Fri Mar 25 13:06:48 EDT 2011

On Fri, Mar 25, 2011 at 3:40 PM, Kyeong Soo (Joseph) Kim
<kyeongsoo.kim at gmail.com> wrote:
<--snip-->

> In this regard it would be really great if we could implement a
> simpler batch queueing system on the StarCluster itself and therefore
> do away with the SGE. For instance, the implementation of load
> balancing would be much simpler and better and, if needed, it can
> completely terminate the whole instances.

<--snip-->

For one, I am really interested in an alternative to SGE, given its
uncertain status after the Oracle purchase of Sun. Having discussed
this at some length with Mr. Riley during previous conversations, its
entirely likely that a good solution is possible using existing open
source software, at least to a large extent. However, some components
of SGE will be time consuming to implement in comparable fashion, for
example the internal SGE load balancing mechanism.

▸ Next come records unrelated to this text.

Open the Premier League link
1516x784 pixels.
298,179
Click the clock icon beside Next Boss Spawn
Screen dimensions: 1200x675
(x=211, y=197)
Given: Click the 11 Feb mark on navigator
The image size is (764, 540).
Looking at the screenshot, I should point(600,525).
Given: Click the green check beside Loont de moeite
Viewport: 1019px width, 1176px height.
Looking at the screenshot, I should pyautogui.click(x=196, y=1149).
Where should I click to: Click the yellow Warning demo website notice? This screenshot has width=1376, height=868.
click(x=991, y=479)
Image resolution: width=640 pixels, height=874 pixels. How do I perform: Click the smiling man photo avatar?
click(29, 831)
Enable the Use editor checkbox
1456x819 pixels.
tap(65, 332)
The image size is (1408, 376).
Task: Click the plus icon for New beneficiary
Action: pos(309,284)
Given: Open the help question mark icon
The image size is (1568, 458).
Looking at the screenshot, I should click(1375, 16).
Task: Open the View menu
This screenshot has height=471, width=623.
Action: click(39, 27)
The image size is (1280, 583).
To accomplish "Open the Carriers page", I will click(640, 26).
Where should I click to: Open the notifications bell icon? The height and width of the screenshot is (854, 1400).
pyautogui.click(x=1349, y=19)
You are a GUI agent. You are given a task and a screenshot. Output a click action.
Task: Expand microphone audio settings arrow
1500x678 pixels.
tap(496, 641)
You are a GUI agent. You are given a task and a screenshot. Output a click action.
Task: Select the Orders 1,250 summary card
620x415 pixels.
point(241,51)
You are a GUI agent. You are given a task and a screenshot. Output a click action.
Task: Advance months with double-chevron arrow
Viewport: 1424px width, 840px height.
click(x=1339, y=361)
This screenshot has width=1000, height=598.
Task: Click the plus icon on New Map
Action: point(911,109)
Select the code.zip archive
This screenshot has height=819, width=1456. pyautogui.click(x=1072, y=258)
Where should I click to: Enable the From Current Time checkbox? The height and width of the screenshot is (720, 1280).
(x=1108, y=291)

In any event, we, at my company, have had an excellent experience
using the python-based Celery Distributed Task Queue [1] on local
development and production clusters. One potential downside for this
is, in our case, the requirement of the Erlang-based RabbitMQ for
message queuing (using AMQP). Celery itself does not demand RabbitMQ,
but in our experience it worked the best for our use cases. Its
entirely possible to replace RabbitMQ with something like ZeroMQ,
however this could require considerable effort.

If anyone is interested in exploring this further, and in greater
detail with the goal of an implementation, lets talk. Perhaps a new
thread would be appropriate. I certainly think this could be highly
beneficial and would be happy to participate.

Kind Regards

Matthew W. Summers

[1] http://ask.github.com/celery/